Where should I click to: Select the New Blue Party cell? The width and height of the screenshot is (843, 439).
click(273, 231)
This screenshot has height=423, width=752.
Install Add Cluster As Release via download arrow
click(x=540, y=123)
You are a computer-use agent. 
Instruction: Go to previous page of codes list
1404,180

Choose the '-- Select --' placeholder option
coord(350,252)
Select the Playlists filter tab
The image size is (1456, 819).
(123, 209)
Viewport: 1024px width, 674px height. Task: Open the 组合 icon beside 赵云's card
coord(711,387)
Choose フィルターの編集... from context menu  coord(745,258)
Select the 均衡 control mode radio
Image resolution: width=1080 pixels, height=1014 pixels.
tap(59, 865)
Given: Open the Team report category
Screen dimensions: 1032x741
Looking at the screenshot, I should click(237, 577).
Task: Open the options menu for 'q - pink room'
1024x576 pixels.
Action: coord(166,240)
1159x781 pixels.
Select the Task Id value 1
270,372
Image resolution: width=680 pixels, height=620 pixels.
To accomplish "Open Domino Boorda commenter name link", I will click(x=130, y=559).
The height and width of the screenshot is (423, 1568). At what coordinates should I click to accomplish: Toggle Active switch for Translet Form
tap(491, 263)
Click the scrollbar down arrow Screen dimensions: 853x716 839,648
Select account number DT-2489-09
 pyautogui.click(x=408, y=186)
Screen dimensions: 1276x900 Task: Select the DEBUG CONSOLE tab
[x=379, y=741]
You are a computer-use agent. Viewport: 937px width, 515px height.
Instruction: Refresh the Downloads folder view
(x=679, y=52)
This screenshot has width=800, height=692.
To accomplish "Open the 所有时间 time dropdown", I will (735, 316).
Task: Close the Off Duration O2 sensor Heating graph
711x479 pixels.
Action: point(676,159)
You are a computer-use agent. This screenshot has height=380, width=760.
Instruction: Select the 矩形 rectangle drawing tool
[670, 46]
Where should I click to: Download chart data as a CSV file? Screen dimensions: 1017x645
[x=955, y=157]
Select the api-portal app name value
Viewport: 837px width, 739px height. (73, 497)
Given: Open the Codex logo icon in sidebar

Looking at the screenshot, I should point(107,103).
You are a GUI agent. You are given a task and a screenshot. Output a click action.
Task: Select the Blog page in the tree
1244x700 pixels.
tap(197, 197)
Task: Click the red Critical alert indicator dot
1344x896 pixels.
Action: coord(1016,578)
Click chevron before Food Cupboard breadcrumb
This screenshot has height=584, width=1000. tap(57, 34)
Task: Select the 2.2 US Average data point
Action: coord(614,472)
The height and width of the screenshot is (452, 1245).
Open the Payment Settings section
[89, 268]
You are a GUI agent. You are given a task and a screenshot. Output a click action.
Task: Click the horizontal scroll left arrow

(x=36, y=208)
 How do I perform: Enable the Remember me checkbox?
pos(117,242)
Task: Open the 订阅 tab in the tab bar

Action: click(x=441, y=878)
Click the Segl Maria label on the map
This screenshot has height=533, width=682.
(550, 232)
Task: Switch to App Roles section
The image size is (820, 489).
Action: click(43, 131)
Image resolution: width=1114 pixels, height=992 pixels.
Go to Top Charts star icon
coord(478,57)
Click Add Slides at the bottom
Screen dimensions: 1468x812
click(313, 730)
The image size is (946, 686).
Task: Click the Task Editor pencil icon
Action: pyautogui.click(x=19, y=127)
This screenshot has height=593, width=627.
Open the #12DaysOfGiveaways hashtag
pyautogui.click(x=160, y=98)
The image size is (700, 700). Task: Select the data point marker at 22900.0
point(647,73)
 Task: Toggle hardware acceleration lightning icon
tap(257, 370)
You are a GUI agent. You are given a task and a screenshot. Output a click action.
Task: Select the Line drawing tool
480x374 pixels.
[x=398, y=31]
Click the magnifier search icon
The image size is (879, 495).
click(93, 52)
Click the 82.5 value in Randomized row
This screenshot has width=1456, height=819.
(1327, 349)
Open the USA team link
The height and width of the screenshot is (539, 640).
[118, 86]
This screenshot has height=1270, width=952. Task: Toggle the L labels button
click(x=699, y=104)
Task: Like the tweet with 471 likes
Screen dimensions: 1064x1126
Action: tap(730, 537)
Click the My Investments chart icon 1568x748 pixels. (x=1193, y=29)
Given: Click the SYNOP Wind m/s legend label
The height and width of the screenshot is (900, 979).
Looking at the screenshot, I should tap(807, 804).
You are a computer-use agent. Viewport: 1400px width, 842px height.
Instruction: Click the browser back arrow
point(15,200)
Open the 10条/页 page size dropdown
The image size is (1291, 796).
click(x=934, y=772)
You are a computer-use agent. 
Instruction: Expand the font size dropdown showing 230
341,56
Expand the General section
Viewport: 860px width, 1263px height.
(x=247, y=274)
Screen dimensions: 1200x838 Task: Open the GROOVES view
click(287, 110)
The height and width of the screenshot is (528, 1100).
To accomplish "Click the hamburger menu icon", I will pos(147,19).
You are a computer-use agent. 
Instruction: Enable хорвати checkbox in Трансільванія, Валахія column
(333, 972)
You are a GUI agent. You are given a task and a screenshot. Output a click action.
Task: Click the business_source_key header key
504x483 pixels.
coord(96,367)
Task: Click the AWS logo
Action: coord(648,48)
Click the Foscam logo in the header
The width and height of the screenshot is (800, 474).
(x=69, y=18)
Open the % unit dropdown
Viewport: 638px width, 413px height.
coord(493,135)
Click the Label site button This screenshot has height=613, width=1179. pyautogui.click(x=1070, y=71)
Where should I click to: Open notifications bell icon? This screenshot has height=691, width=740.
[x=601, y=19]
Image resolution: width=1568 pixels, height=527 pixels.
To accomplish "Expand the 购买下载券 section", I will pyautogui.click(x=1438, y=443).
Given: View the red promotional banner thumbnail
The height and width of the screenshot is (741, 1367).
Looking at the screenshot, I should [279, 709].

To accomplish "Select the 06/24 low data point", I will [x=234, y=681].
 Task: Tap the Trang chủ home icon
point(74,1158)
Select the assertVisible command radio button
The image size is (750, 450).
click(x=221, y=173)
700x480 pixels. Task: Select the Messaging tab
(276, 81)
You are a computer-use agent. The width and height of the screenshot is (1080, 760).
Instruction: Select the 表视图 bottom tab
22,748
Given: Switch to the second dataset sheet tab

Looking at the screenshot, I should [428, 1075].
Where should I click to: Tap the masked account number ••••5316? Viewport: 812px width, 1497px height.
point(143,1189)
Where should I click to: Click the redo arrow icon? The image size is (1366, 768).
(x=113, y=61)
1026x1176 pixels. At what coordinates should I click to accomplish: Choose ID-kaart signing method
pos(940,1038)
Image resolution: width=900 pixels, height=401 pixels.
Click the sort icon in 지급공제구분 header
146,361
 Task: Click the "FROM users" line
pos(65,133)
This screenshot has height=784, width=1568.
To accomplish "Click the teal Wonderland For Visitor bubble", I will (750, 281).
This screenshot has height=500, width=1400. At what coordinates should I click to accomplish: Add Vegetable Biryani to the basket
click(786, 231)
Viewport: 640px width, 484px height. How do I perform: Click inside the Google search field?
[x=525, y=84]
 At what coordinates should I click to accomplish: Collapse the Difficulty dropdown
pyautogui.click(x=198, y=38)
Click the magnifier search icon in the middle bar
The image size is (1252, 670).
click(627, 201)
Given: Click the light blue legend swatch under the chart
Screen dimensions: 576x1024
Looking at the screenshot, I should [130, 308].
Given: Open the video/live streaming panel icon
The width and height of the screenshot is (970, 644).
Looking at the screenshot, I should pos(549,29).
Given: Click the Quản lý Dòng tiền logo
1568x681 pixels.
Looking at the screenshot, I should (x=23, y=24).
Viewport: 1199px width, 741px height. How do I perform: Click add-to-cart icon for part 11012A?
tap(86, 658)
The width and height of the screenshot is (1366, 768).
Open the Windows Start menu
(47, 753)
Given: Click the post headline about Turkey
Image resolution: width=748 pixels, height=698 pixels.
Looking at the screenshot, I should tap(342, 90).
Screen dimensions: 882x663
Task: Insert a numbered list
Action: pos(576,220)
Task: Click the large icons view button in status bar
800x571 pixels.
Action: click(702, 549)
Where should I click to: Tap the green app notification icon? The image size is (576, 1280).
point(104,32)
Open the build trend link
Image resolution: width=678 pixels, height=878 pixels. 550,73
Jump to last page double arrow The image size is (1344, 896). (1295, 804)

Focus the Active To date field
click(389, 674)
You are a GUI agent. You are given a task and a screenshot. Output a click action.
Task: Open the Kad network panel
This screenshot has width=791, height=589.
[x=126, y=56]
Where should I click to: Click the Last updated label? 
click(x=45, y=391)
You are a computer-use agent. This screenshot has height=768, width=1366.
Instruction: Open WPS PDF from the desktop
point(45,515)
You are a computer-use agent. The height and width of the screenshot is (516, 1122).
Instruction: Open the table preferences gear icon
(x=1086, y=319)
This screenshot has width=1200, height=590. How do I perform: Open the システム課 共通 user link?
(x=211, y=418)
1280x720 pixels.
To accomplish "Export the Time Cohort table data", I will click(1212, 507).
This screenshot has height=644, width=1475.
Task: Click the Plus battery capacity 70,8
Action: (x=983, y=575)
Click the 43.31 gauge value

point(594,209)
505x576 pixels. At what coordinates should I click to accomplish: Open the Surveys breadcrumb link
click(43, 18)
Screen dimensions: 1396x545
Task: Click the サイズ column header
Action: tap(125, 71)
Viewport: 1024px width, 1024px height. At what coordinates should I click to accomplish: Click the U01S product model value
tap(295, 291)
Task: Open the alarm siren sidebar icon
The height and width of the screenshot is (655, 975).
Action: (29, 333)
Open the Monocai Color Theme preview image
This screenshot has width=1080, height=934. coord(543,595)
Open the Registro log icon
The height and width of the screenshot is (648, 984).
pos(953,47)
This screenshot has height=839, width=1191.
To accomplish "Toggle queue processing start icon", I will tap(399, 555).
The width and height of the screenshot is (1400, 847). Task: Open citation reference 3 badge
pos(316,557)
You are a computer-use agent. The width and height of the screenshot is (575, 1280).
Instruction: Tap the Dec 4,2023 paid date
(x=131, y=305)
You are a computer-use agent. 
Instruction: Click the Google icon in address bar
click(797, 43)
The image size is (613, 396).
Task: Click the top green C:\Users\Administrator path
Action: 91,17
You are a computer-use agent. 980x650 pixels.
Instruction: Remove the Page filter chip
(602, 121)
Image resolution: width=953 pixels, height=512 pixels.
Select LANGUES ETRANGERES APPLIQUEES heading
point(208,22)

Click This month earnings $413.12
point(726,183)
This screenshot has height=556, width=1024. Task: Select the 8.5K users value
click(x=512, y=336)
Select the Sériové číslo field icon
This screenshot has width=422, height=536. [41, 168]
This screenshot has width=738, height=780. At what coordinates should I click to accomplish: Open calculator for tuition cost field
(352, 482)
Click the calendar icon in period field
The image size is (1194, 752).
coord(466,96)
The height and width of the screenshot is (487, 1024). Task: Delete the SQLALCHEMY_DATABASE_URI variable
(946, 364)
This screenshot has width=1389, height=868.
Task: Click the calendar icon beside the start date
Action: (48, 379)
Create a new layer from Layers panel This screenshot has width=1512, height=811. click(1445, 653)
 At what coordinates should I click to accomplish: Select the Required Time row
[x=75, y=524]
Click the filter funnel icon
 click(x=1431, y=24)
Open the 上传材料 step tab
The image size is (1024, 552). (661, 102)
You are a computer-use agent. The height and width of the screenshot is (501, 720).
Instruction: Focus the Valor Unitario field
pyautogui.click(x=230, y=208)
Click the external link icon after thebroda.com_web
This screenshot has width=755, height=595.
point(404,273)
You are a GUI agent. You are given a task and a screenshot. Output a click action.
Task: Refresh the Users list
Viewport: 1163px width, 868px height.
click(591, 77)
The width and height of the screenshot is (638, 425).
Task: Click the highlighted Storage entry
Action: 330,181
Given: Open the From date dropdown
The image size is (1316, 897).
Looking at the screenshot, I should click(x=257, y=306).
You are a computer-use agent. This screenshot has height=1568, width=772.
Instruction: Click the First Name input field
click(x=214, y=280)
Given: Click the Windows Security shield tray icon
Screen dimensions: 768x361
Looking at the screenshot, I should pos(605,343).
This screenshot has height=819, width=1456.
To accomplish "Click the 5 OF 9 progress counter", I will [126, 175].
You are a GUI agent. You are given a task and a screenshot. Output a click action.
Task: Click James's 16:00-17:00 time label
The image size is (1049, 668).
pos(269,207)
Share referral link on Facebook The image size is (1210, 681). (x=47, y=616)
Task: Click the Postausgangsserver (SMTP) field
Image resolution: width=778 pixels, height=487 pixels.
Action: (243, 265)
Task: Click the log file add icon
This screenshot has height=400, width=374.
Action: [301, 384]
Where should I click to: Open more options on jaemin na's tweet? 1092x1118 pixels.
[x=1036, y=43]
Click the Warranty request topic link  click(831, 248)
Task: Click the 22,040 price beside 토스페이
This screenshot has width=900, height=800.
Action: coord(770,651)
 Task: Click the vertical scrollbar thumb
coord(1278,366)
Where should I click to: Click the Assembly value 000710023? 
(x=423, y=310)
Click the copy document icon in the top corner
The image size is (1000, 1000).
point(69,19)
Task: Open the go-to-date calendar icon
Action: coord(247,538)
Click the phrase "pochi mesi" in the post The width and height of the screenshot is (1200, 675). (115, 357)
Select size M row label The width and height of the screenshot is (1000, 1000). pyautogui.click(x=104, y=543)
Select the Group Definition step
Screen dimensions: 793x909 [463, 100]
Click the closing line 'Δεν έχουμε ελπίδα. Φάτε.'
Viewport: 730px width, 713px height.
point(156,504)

• Instructions to follow: Lines above with the string "legend" need to be found and copied.

• Worked solution:
Given: Click the SYNOP Wind m/s legend label
Given: Click the light blue legend swatch under the chart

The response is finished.